Posted on: Monday, February 14, 2005

Pro Bowl brings out bootlegs

By Rod Ohira
Advertiser Staff Writer

HALAWA — Football fan Bryan Foley of San Diego, attending his sixth straight Pro Bowl here yesterday, said he saw two men hawking T-shirts near Aloha Stadium for $10 to $12, but didn't fall for the knockoffs.

"One was a tie-dye shirt, the other a regular shirt," Foley said. "You know they're knockoffs because they look cheap. You take 'em home, wash 'em and the large you bought is all of a sudden a medium. We try to get the real thing. You pay a little more but you come out ahead because cheap is cheap."

The Pro Bowl in Hawai'i not only attracts the National Football League's elite players, but also the best of the best of the merchandising bootleggers.

A special unit of five plainclothes Honolulu police officers yesterday arrested four people at the auxiliary parking lot next to Aloha Stadium in an investigation of felony trademark infringement violations regarding counterfeit NFL T-shirts and caps.

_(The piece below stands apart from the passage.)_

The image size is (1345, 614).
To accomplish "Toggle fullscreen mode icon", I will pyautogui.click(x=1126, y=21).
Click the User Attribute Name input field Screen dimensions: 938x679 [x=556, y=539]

"It's a quarter- to half-million dollars just in Hawai'i," said Vincent Yim, Aloha Stadium's merchandising manager. But the Pro Bowl has developed a reputation of being a "tough spot" for bootleggers because of stepped-up enforcement here, he said.

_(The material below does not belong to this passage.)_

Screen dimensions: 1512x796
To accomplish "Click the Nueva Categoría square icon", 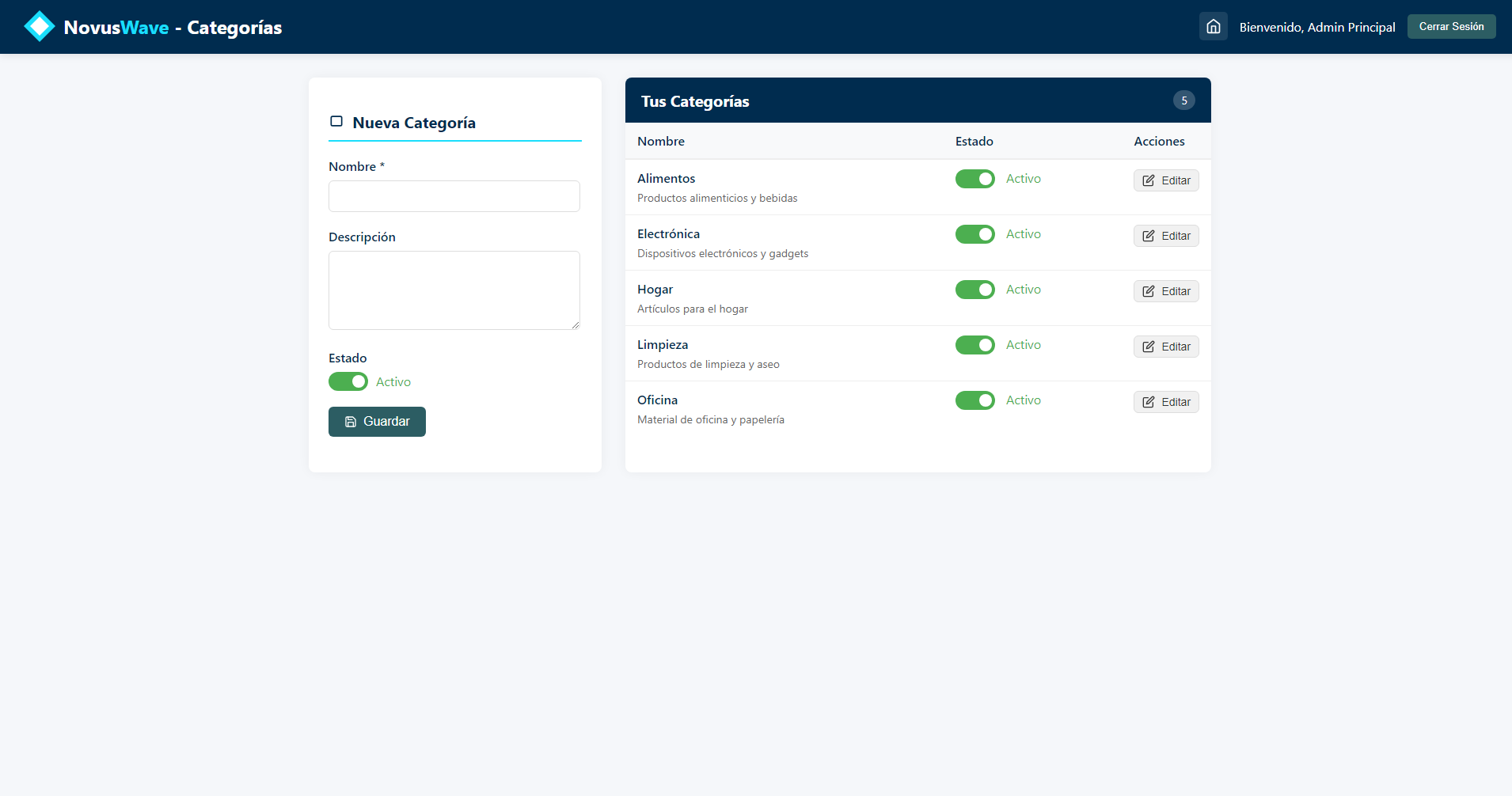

Arrested yesterday were a 47-year-old man from Florida, a 47-year-old man from Seattle, a 36-year-old man from Pasadena, Calif., and a 36-year-old woman from New York state. Charges may be filed today, police said.

Yim said the bootleggers are Mainland-based professionals, and that the Pro Bowl is the last stop on a circuit for them that includes the major college bowl games and the Super Bowl.

"The Pro Bowl is their vacation," Yim said. "They run classified ads for a free vacation in Hawai'i. You come for the week of the Pro Bowl and sell x-number of dollars (worth of cheap shirts) to pay for the trip. They work on commission."

Yim estimates there are about 50 people selling shirts for $15 less than the NFL-licensed shirts. The bootleggers carry only a dozen shirts at a time and get their supplies from a roaming van outside the stadium. The shirts are defective blanks purchased for less than $1 and then silk-screened.

NFL Properties, which licenses legitimate league-branded products, goes after the bootleggers to protect its trademark and its reputation, Yim said.

"How would you like your name on defective cheap T-shirts?" Yim said of the reputation threat to NFL Properties.

Bootleggers today will be in Waikiki, along Kuhio Avenue and Lewers Street, Yim said, trying to unload their leftover Pro Bowl shirts.